Don't boil me, I'm still alive.
<Redacted> lobster!

#11Rich Shepard
rshepard@appl-ecosys.com
In reply to: David G. Johnston (#8)
Re: Lookup tables

On Tue, 4 Feb 2025, David G. Johnston wrote:

The point of a lookup table is to provide a unique list of authoritative
values for some purpose. Kinda like an enum. But having the label serve as
the unique value is reasonable - we only add surrogates for optimization.

David,

The industrytypes table has 26 rows, the statustypes table has 8 rows. Your
explanation suggests that for this database adding a PK to each table adds
little, if anything.

Regards,

Rich

#12Tony Shelver
tshelver@gmail.com
In reply to: Rich Shepard (#1)
Re: Lookup tables

Seen the suggestions.

After decades of playing with the alternatives, I don't overthink it
anymore. Pretty much my lookup tables consist of an autogenerated primary
key (smallint or integer), a code (name?) and a description as default.

If there are a lot of tables fitting a common data format, at times I have
consolidated them into a single table with a 'lookup type' column.

Depending on application requirements, sometimes there I will provide short
and long display names, and a generic description for further
clarification, but usually those requirements are overkill.

Tony

On Tue, 4 Feb 2025 at 16:28, Rich Shepard <rshepard@appl-ecosys.com> wrote:

Show quoted text

Should lookup tables have a numeric FK column as well as the description
column?

If so, how should I add an FK to the two lookup tables in my database?

TIA,

Rich

#13Ron
ronljohnsonjr@gmail.com
In reply to: Rich Shepard (#9)
Re: Lookup tables

On Tue, Feb 4, 2025 at 10:05 AM Rich Shepard <rshepard@appl-ecosys.com>
wrote:

On Tue, 4 Feb 2025, Ron Johnson wrote:

Does your lookup table just have one column? (That's what your question
seems to imply, but that makes no sense, since the whole point of a

lookup

table is to store some sort of a code in the "child" table instead of the
whole text of the description.)

Ron,

Yes, each has a single column of type names, industrytypes and statustypes.
I've always used the descriptive names in queries.

Yeah, that's definitely Bad Design, for the reason David enumerated.

In the lookup table, the PK can be either synthetic (an integer that means
nothing) or natural (a short text code, typically four characters) that is
an abbreviation of the description.

Synthetic keys have been the norm for the past 25+ years, but I have a soft
spot for natural keys.

Natural keys become unwieldy, though, when more than two columns are
required to define primality.

--
Death to <Redacted>, and butter sauce.

Task. Please translate this sentence from the lookup tables thread into Spanish: "Synthetic keys have been the norm for the past 25+ years, but I have a soft spot for natural keys."

Excerpted records.
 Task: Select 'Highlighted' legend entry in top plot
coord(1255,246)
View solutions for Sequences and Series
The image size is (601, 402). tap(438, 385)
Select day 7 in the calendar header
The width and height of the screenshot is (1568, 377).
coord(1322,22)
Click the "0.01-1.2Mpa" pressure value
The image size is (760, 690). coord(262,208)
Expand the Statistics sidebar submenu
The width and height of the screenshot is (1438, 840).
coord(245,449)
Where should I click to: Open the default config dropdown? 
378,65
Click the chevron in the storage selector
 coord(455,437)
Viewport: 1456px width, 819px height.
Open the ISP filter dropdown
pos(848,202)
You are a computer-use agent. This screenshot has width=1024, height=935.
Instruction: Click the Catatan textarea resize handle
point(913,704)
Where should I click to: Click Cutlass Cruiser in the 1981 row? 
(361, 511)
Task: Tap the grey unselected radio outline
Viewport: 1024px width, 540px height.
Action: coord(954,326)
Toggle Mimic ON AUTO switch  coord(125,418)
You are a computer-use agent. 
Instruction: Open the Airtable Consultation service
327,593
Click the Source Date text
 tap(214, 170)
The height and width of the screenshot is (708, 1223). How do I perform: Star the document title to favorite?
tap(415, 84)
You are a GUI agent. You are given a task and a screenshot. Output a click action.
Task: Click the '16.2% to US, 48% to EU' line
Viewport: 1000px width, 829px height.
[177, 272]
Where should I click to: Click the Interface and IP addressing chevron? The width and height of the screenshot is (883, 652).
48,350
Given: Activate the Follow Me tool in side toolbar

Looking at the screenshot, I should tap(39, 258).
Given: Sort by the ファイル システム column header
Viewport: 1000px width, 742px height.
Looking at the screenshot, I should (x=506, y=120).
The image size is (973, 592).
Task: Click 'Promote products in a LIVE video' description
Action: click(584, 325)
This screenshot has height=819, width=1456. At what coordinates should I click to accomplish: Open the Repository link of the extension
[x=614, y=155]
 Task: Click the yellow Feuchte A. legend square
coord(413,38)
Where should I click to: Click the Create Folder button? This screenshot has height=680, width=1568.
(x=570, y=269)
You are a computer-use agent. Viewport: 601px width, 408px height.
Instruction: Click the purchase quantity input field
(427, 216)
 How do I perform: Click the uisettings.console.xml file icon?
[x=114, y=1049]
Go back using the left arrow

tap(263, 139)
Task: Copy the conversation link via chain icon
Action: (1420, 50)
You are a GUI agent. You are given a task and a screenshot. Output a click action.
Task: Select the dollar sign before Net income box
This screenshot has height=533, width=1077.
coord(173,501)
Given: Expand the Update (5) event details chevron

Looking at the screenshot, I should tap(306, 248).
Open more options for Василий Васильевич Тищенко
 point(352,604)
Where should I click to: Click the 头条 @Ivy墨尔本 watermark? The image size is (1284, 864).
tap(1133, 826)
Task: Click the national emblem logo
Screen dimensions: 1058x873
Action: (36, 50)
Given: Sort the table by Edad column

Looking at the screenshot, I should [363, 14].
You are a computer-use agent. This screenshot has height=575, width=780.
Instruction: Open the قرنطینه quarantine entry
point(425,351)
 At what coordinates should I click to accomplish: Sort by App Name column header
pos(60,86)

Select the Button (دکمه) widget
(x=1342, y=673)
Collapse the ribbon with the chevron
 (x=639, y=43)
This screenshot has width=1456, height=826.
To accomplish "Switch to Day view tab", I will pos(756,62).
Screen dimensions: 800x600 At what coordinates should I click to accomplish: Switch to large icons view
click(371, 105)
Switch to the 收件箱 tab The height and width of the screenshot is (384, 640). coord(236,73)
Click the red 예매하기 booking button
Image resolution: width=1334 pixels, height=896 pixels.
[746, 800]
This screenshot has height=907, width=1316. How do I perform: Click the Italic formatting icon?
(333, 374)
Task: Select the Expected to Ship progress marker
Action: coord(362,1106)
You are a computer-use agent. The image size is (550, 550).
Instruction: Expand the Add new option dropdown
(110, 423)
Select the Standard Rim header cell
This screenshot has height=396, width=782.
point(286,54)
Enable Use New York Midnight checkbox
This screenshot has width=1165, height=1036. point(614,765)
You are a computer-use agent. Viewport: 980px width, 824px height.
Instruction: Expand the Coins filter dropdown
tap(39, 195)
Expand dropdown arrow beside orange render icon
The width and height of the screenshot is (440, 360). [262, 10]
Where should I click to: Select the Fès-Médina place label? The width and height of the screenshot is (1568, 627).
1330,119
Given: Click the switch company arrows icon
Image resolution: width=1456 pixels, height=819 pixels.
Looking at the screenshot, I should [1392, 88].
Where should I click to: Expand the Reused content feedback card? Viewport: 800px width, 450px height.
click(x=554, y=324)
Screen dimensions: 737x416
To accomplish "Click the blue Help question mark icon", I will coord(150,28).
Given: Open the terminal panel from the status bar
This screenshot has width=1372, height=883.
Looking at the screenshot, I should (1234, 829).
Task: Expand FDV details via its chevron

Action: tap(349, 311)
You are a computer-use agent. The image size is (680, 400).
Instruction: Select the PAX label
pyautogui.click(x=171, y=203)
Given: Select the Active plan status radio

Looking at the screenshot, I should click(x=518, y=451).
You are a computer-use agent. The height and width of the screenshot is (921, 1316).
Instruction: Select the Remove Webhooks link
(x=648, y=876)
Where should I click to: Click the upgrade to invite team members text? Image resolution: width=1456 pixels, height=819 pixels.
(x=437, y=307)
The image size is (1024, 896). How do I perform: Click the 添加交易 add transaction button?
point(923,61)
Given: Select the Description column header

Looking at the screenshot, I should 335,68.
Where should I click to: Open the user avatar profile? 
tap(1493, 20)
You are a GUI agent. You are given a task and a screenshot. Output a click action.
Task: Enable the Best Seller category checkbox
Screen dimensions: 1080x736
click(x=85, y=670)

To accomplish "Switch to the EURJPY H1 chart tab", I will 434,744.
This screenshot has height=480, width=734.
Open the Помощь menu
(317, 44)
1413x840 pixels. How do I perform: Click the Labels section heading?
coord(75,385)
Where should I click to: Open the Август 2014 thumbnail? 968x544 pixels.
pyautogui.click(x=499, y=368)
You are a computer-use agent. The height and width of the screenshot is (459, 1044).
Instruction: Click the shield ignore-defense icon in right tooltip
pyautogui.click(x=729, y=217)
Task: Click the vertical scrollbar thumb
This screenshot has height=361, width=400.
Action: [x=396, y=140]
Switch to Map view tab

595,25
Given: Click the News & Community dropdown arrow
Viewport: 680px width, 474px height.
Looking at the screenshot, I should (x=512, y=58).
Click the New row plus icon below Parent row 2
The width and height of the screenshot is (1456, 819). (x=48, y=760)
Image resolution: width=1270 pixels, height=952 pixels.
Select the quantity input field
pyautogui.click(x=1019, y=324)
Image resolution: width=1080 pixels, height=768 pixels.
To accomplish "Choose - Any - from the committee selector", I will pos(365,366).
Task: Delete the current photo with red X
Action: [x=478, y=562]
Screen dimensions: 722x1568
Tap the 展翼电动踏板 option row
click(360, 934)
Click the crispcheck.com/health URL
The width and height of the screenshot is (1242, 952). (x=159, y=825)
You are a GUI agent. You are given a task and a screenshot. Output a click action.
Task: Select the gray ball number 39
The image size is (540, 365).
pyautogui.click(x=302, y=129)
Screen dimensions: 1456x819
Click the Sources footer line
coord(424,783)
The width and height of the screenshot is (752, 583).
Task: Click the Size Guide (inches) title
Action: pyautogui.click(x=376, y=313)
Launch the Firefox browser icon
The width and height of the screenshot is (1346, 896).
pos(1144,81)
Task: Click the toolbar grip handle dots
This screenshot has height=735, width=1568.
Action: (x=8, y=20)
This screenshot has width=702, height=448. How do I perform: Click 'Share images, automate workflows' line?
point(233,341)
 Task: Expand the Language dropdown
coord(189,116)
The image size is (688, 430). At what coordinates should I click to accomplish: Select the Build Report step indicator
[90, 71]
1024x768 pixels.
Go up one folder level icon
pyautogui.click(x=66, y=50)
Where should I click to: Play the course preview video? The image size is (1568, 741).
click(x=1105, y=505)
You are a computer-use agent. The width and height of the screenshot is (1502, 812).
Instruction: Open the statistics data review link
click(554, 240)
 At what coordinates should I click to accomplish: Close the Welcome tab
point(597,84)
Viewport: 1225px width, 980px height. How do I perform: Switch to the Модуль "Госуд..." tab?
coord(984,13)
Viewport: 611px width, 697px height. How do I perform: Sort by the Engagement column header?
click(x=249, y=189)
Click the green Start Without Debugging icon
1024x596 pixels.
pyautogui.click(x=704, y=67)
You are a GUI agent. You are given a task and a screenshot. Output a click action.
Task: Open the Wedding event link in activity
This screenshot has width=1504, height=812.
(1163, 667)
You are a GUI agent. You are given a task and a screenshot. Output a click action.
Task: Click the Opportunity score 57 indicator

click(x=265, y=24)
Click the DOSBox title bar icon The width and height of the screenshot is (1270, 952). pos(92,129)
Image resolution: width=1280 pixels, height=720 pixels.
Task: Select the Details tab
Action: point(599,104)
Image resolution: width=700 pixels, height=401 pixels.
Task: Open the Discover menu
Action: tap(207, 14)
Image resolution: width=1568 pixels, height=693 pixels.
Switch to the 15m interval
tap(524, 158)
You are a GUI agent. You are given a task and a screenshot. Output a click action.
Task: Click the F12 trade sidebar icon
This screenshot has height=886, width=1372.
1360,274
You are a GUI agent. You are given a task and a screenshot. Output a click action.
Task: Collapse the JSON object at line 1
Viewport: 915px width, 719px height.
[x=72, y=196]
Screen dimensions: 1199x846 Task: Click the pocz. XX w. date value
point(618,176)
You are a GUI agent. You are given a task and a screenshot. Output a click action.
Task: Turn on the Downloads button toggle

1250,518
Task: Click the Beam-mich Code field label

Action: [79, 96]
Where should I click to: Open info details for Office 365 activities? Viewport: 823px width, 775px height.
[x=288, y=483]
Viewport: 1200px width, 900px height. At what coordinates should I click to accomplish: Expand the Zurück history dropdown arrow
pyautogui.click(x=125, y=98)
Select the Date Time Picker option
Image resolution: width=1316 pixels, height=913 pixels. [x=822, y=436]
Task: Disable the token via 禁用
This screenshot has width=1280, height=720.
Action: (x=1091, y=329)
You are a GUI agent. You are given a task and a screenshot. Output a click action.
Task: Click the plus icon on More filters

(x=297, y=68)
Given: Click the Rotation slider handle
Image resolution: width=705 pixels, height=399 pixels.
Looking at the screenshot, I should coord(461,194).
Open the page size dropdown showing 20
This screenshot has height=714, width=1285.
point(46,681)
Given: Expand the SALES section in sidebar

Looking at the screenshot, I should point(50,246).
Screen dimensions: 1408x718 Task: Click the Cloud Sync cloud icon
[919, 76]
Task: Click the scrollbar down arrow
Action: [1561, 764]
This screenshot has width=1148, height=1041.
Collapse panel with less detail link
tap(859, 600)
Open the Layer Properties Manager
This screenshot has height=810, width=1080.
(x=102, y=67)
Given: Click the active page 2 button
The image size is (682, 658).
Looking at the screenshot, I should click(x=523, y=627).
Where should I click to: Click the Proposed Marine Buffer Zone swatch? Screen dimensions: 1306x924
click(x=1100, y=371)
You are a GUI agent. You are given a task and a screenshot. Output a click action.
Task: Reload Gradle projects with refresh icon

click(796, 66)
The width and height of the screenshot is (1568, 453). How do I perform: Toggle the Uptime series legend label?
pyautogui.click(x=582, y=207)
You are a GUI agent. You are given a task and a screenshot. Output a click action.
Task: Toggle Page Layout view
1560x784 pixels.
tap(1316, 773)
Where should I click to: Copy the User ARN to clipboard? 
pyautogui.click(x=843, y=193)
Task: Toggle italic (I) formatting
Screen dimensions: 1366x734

Task response. Las claves sintéticas han sido la norma desde hace más de 25 años, pero tengo debilidad por las claves naturales.